The Education Department and its allies in the civil rights movement — as well as some Senate Democrats — have argued that their approach is not only legal, but is necessary to give the nation’s most disadvantaged children a fair shot at getting a quality education. The regulations have nevertheless drawn criticism from a broad, strange-bedfellows alliance of Republicans, teachers unions and groups representing state education chiefs and local school boards and superintendents, who argue that the department is not only overstepping its authority but also proposing policies that threaten to wreak havoc in schools and run counter to the best interests of needy children.
The 10 senators — including five Republicans, four Democrats and an independent — have now joined that chorus, writing in a one-page letter to Obama that the proposed regulations violate the intent of the new Every Student Succeeds Act, which replaced the much-reviled No Child Left Behind Act and shifted considerable authority over education from the federal government to the states.
“Most Americans are grateful for the law that Congress, working with you, enacted,” reads the letter, dated Sept. 30. “We urge you to make certain that the Department of Education regulations stay within the statutory text.”
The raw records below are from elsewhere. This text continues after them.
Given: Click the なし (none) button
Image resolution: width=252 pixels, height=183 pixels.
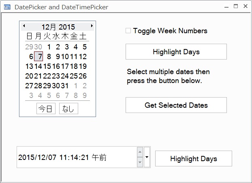Looking at the screenshot, I should [68, 109].
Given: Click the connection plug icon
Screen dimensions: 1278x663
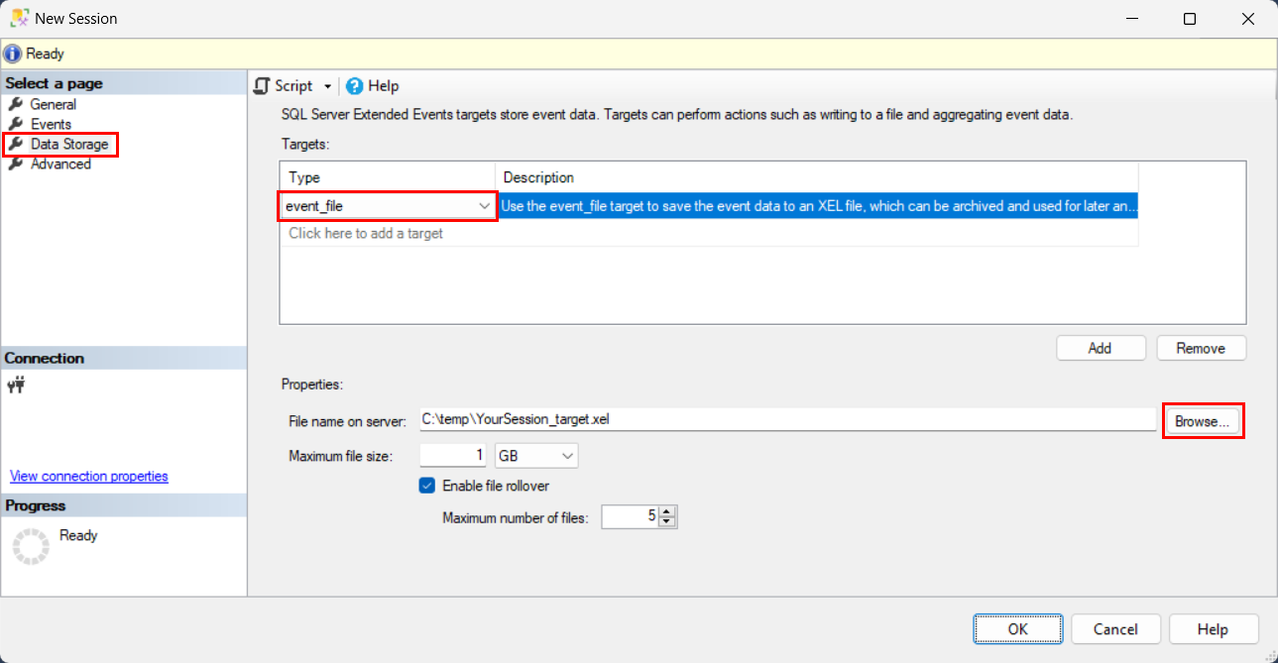Looking at the screenshot, I should [x=16, y=387].
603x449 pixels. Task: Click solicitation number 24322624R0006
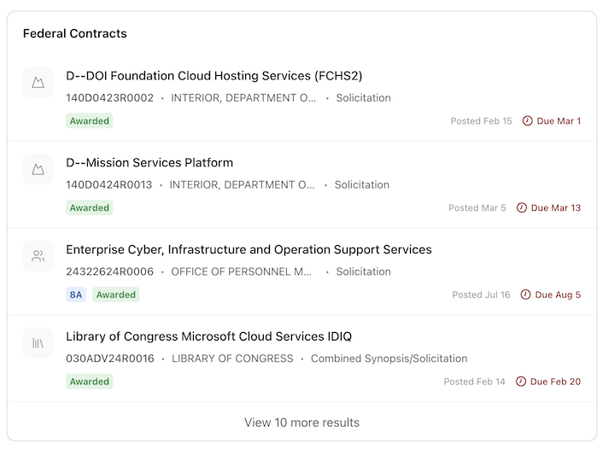click(109, 272)
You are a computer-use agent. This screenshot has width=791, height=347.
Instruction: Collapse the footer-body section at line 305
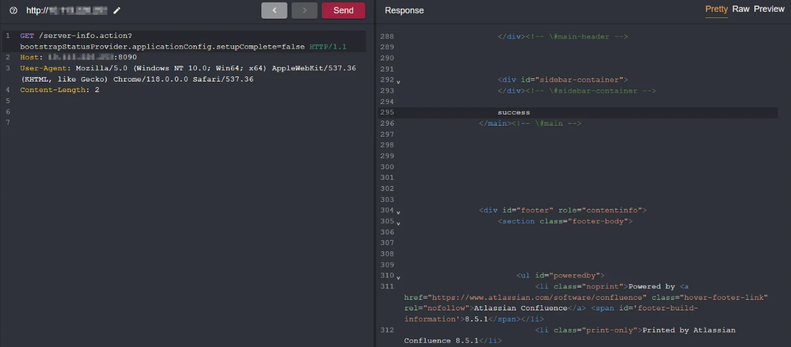[398, 223]
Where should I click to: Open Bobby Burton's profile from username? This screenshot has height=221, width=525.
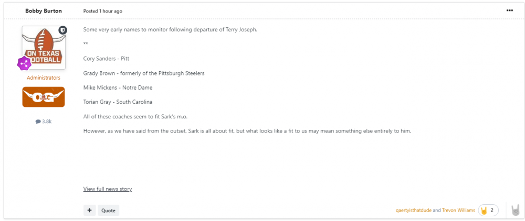tap(43, 11)
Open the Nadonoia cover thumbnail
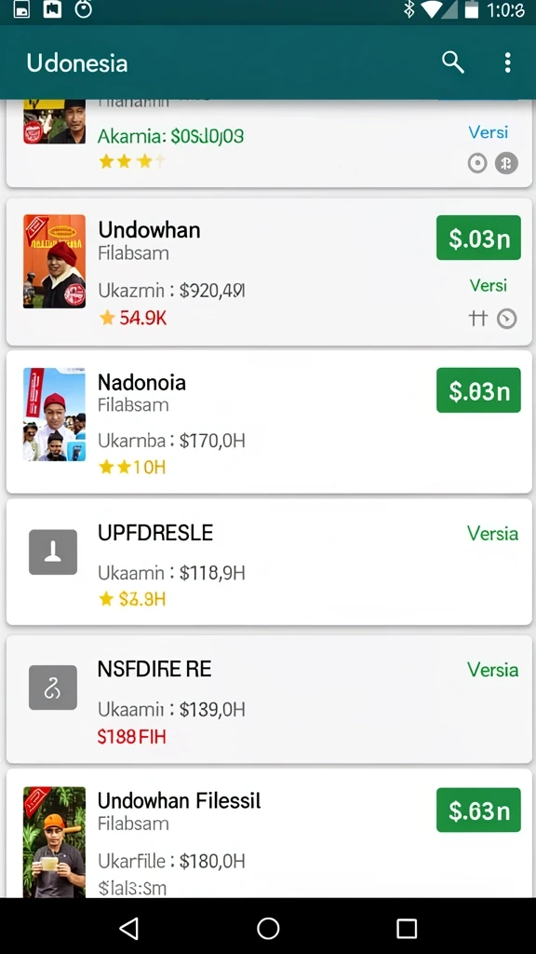The height and width of the screenshot is (954, 536). point(54,415)
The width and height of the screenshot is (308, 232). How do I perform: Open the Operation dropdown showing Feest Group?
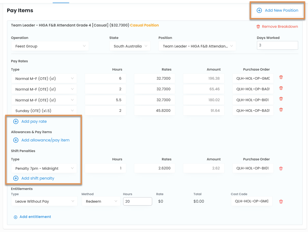[x=50, y=46]
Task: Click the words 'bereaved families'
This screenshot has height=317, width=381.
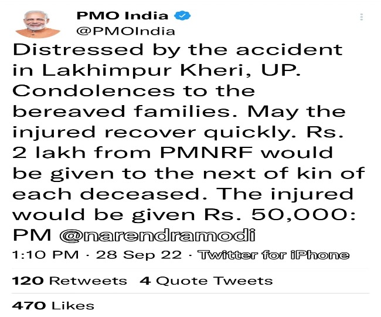Action: coord(124,112)
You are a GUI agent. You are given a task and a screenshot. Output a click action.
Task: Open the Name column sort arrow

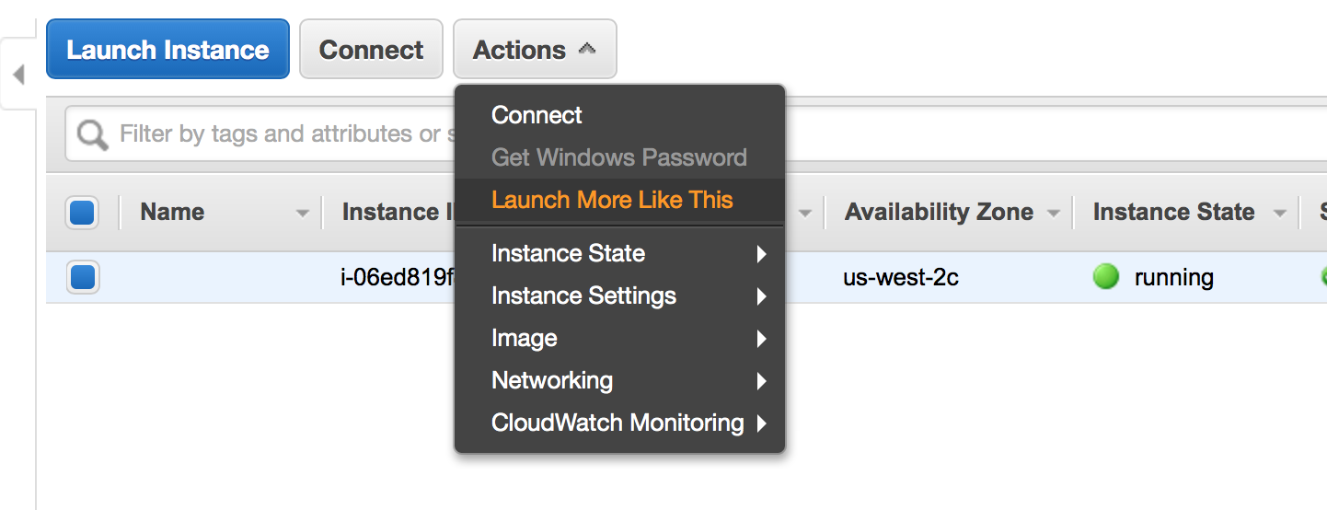pyautogui.click(x=302, y=214)
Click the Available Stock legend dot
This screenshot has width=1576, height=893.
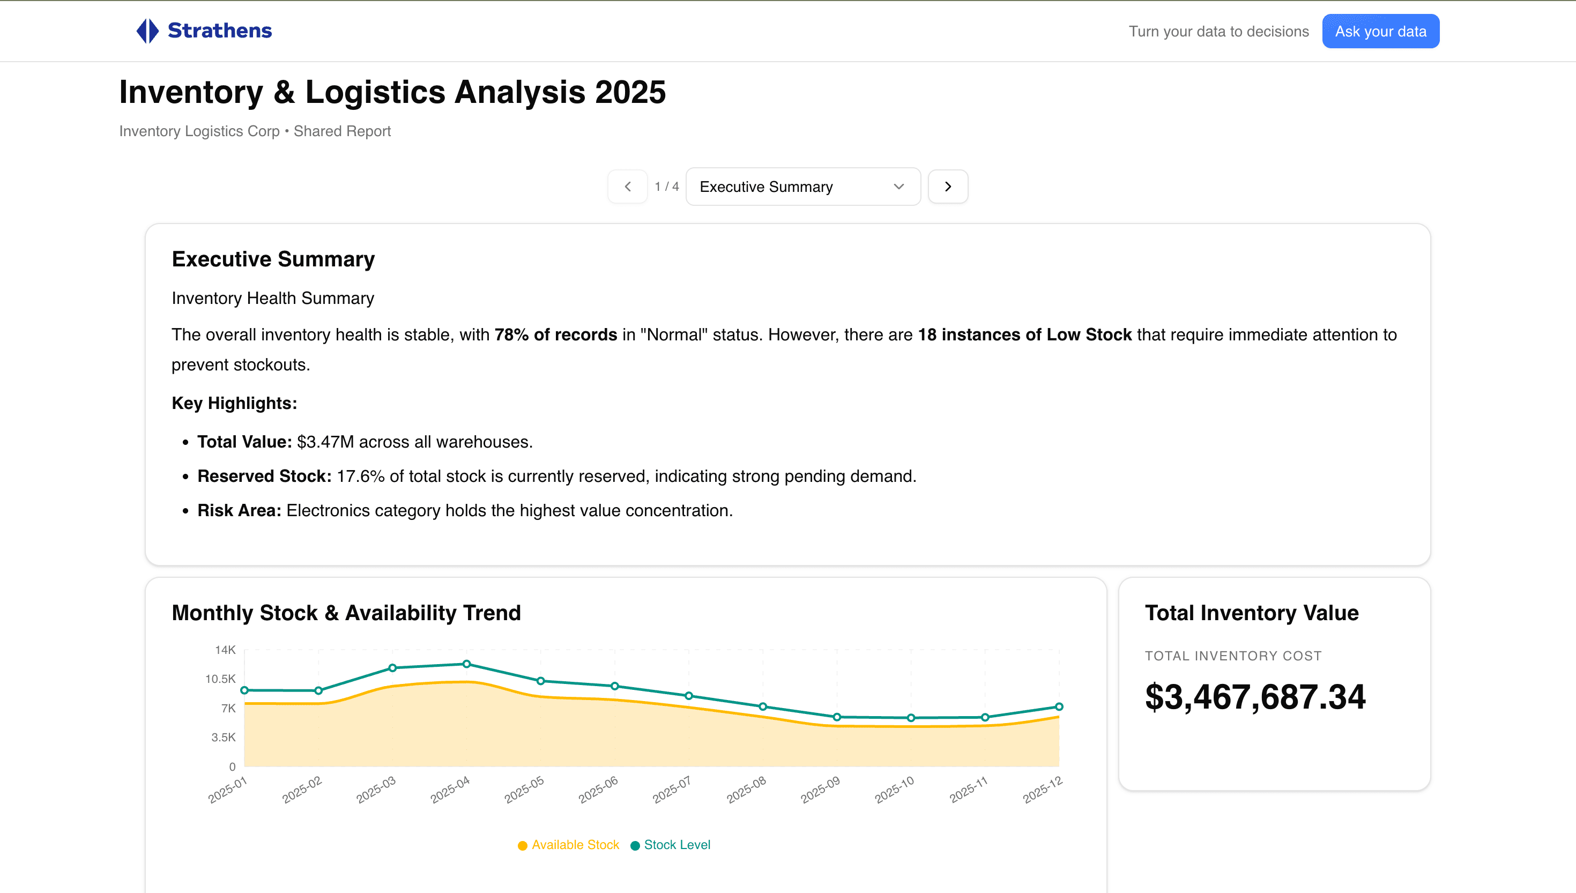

The first signature belongs to Lamar Alexander of Tennessee, a Republican who chairs the Senate Health, Education, Labor and Pensions Committee and has been a frequent critic of the Obama administration’s approach on education. Other signers are Republicans Mike Enzi (Wyo.), Susan Collins (Maine), Orrin G. Hatch (Utah) and Johnny Isakson (Ga.); Democrats Claire McCaskill (Mo.), Jon Tester (Mont.), Joe Manchin III (W.Va) and Heidi Heitkamp (N.D.); and Angus King of Maine, an independent who caucuses with Democrats.
A White House spokeswoman declined to comment and referred questions to the Education Department. A department spokeswoman did not immediately comment.